Jak bardzo Glazer starał się to uczynić pokazuje korespondencja między menedżerami Manchester United a amerykańską Komisją Papierów Wartościowych i Giełd (Securities and Exchange Commission – SEC). SEC domagała się więcej informacji na temat strat klubu, długu oraz korzyści dla Glazera i jego rodziny i w końcu je otrzymała. Dopiero miesiąc po pozyskaniu przez klub 233 milionów funtów ze sprzedaży akcji inwestorzy mogli dowiedzieć się jak bardzo właściciele Manchester United bronili się przed udostępnieniem przejrzystych danych finansowych, a także o tym w jaki sposób zostaną wykorzystane pieniądze pozyskane z oferty publicznej.
- Nazwisko Glazer jest wciąż toksyczne wśród najbardziej zagorzałych fanów Manchester United – twierdzi Duncan Drasdo, szef organizacji kibiców Manchester United Supporters Trust zrzeszającej 187 tys. członków. Dzieje się tak mimo ostatnich zakupów graczy, gdyż, jak mówi Drasdo Glazerowie „w okresie swoich rządów stworzyli tykająca bombę niedoinwestowania" w tej dziedzinie.
Korespondencja między SEC a angielskim klubem pokazuje, że siedmiu członków rodziny Glazerów po ofercie publicznej zachowało niemal pełną kontrolę nad spółką.
- Jak to się dzieje w przypadku każdej firmy składającej raport w SEC odbyliśmy wiele rund wymiany opinii – ujawnił Phil Townsend, dyrektor w MU zajmujący się komunikacją. Jego zdaniem te interakcje z SEC były bardzo pozytywne.
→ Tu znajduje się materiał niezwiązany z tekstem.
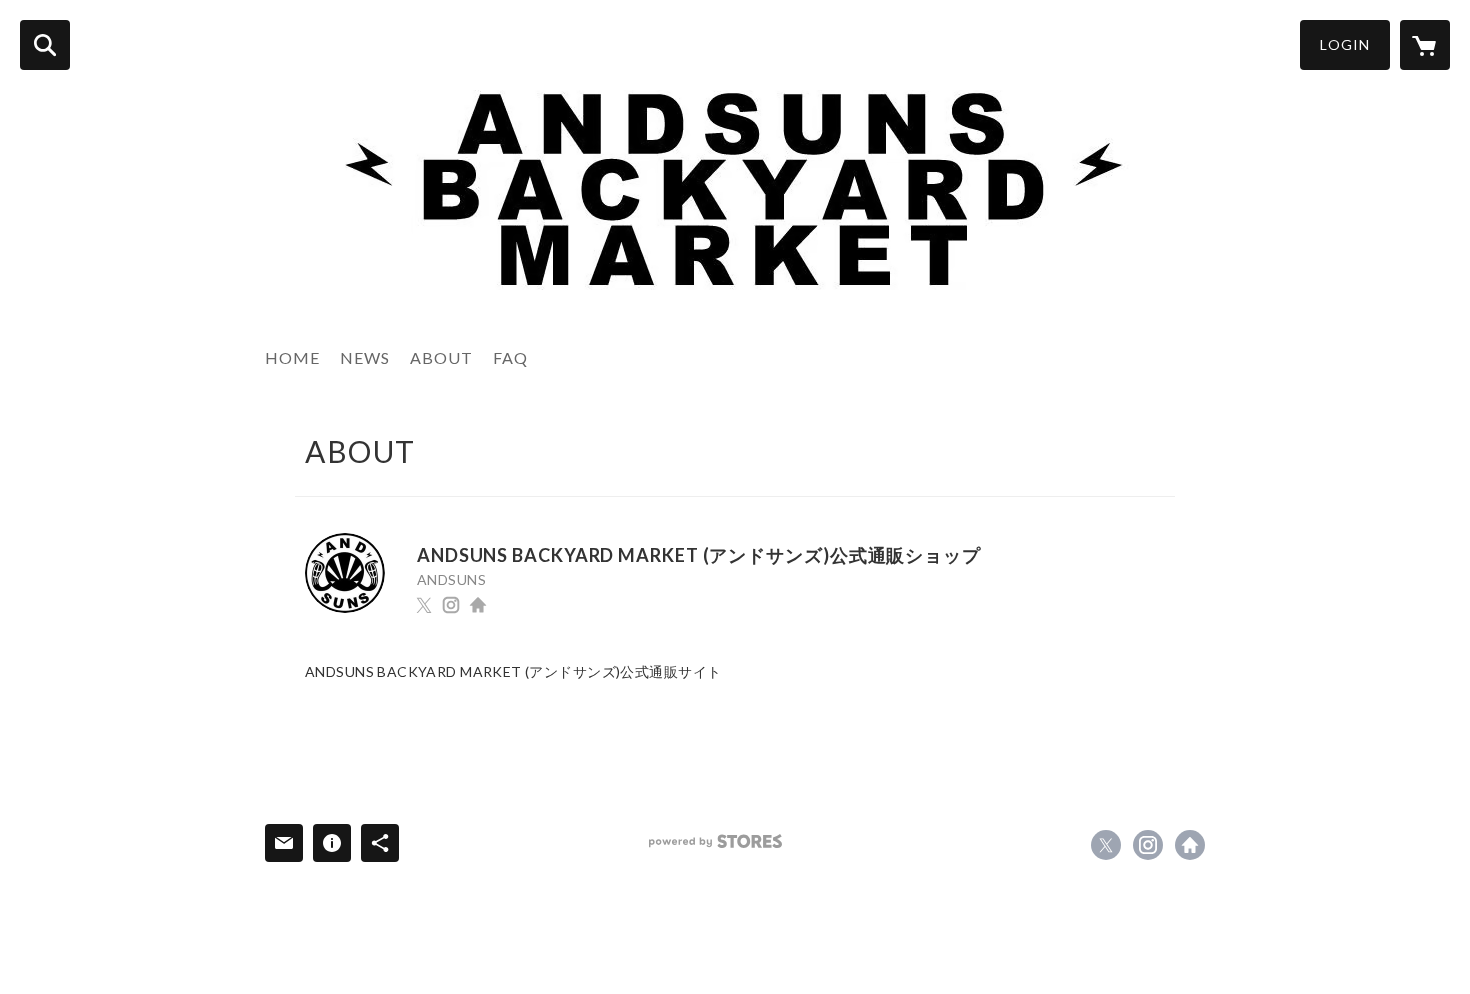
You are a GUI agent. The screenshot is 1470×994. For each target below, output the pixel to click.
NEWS (365, 357)
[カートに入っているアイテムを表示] (1425, 45)
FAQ (510, 357)
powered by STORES (715, 841)
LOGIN (1345, 44)
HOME (292, 357)
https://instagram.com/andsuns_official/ (451, 605)
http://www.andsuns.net (478, 605)
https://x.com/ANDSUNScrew (424, 605)
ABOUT (441, 357)
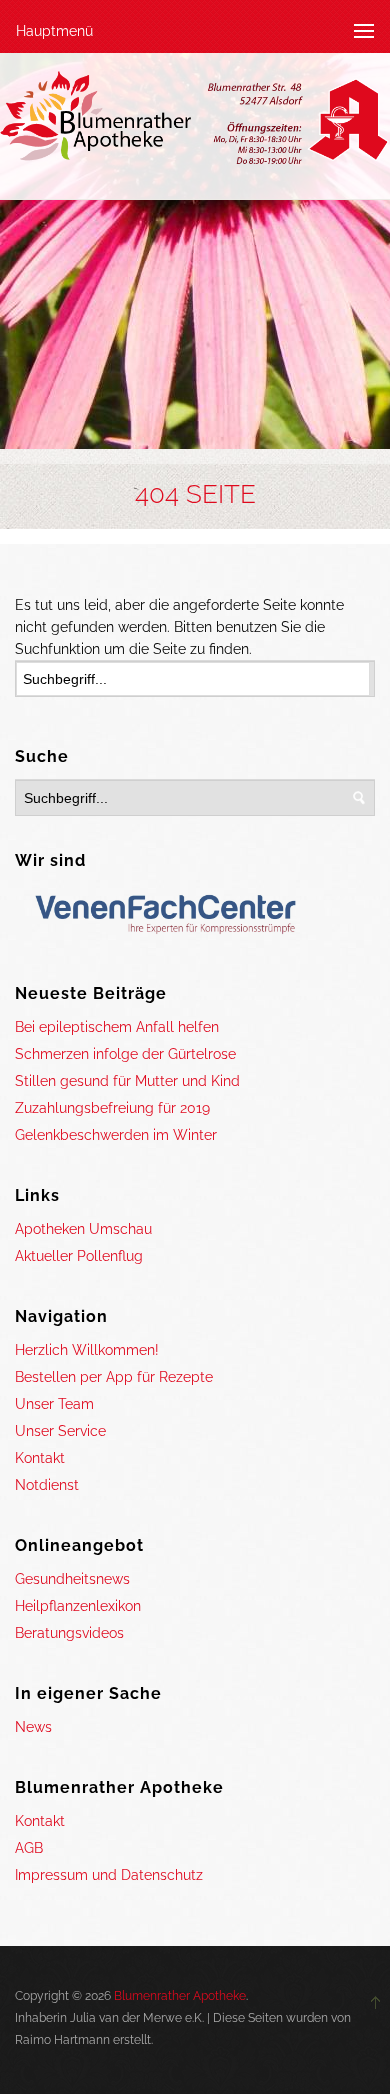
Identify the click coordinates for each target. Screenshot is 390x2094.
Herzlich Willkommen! (87, 1350)
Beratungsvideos (69, 1633)
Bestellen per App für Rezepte (114, 1377)
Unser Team (54, 1404)
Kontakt (40, 1458)
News (33, 1727)
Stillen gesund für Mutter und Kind (127, 1081)
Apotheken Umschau (83, 1229)
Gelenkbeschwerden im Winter (116, 1135)
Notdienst (47, 1485)
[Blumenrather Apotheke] (195, 121)
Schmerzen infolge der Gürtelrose (125, 1054)
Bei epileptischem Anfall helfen (117, 1027)
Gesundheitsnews (72, 1579)
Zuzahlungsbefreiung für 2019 (112, 1108)
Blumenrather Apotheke (180, 1996)
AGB (29, 1848)
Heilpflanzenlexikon (78, 1606)
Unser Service (60, 1431)
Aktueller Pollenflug (79, 1256)
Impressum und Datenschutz (109, 1875)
W rezultacie tych interakcji komisji udało się otrzymać od klubu informację w jaki sposób Malcolm Glazer spłacił 10 milionów funtów pożyczonych od klubu. Taką samą kwotę uzyskał z Manchester United w formie dywidendy. Z analiz SEC wynika, że Manchester United ukrywał straty dzięki jednorazowemu kredytowi podatkowemu i sprzedaży Cristiano Ronaldo za 80 milionów funtów.